The three of us - Bono, Baz, and Mattopia Jones - see eye to eye on many of life’s biggest concepts: truth, beauty, freedom, love - and that a life lived in fear is a life half lived. If you’ve seen Moulin Rouge! you know the drill.
It’s easy to see the attraction a story like Gatsby’s would have for a man like Baz. Jay’s love for Daisy was over the top, the kind of wildly obssessive love that fits in with Baz’s ouevre of heart-on-your-sleeve Love with a capital “L.” It’s the Technicolor love of Moulin Rouge! and Romeo + Juliet. Baz even took this vision to Broadway with his spin on Puccini’s La Boheme.
But all is not well in Bazmania. This Gatsby, like the four other filmed versions that preceded it (most notably, one in 1974 starring Robert Redford working with a screenplay by Francis Ford Coppola), is every bit as fatally flawed as the titular character. The narrative is sufficiently faithful to the source material, aside from a couple really big alterations - including an added layer of complexity which puts Nick Carraway in a monumental therapy session that yields his book. But, thanks to a conflict of styles and influences, this particular rendition feels an awful lot like Moulin Rouge! Part Deux.
The conceit behind Moulin Rouge!, using contemporary pop and rock music to capture the excitement felt by Parisians in the early 20th century as they soaked up a lusty Bohemian lifestyle, worked well. It was an entirely original work, a wholly unique vision. That approach is used here, with executive producer Jay-Z supplying new music to capture the excitement of the jazz age in New York City, but it doesn’t work nearly as well. There’s the typically eclectic mix of modern songs, including a few measures from Jack White’s cover of U2’s Love Is Blindness during one particularly significant scene, but the music feels forced. There’s an odd vibe that you had to be a part of the production team in order to appreciate the energy that’s supposed to be generated by the musical selections; the songs are, with only a couple exceptions, cut down to short excerpts in order to fit in with the perpetually moving narrative. Moulin Rouge! worked as well as it did in large part because it was a full-blown musical that allowed the music to breathe and work its magic.

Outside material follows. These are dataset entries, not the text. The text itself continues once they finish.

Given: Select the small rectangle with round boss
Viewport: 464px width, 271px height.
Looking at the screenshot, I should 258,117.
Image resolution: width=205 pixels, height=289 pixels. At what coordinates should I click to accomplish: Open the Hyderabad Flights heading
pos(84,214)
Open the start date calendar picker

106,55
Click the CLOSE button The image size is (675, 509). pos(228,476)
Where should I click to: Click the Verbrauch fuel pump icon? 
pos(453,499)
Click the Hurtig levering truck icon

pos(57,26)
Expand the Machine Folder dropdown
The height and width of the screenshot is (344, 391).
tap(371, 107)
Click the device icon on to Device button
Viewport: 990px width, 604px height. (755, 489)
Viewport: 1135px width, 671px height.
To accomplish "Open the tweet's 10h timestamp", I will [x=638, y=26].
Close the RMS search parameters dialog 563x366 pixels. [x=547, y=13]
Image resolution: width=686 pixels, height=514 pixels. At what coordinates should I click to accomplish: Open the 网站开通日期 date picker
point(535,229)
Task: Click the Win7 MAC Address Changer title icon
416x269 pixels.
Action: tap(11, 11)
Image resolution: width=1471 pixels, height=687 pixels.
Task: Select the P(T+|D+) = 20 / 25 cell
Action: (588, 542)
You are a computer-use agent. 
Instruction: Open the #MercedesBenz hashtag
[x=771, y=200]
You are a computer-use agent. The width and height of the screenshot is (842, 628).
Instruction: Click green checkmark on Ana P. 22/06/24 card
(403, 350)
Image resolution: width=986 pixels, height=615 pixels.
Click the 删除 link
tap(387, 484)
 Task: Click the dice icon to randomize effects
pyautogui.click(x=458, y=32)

Even Better than the Real Thing
In The Great Gatsby the prose is the star. The collection of words Fitzgerald put together is the diva Luhrmann and co-screenwriter Craig Pearce, who co-wrote Moulin Rouge!, attempt to wrangle.
Gatsby is enigmatic, but he has aspirational qualities: “... there was something gorgeous about him, some heightened sensitivity to the promises of life, as if he were related to one of those machines that register earthquakes ten thousand miles away... it was an extraordinary gift for hope, a romantic readiness such as I have never found in any other person and which it is not likely I shall ever find again.”
Fitzgerald’s words are quoted liberally in previous versions and this edition takes things one step further - and into the third dimension. Yes, Fitzgerald’s text is put on screen, in 3-D! But, aside from those moments of creative flourish and scenes featuring Luhrmann’s trademark swooping aerial shots and hyperkinetic editing, the 3-D falls flat.
From a strictly creative point of view, Luhrmann’s Gatsby is far and away the most successful film adapatation so far. While that’s high praise set against a low benchmark, in all fairness it is much more enjoyable to watch than the bizarrely wrought ’70s version. Even as the 3-D fails to impress, the attractive cast supplies the eye candy by the bushel. And a nod goes out to DiCaprio for gamely fleshing out a challenging role as he works through the complexities and enigmatic qualities of the great Jay Gatsby.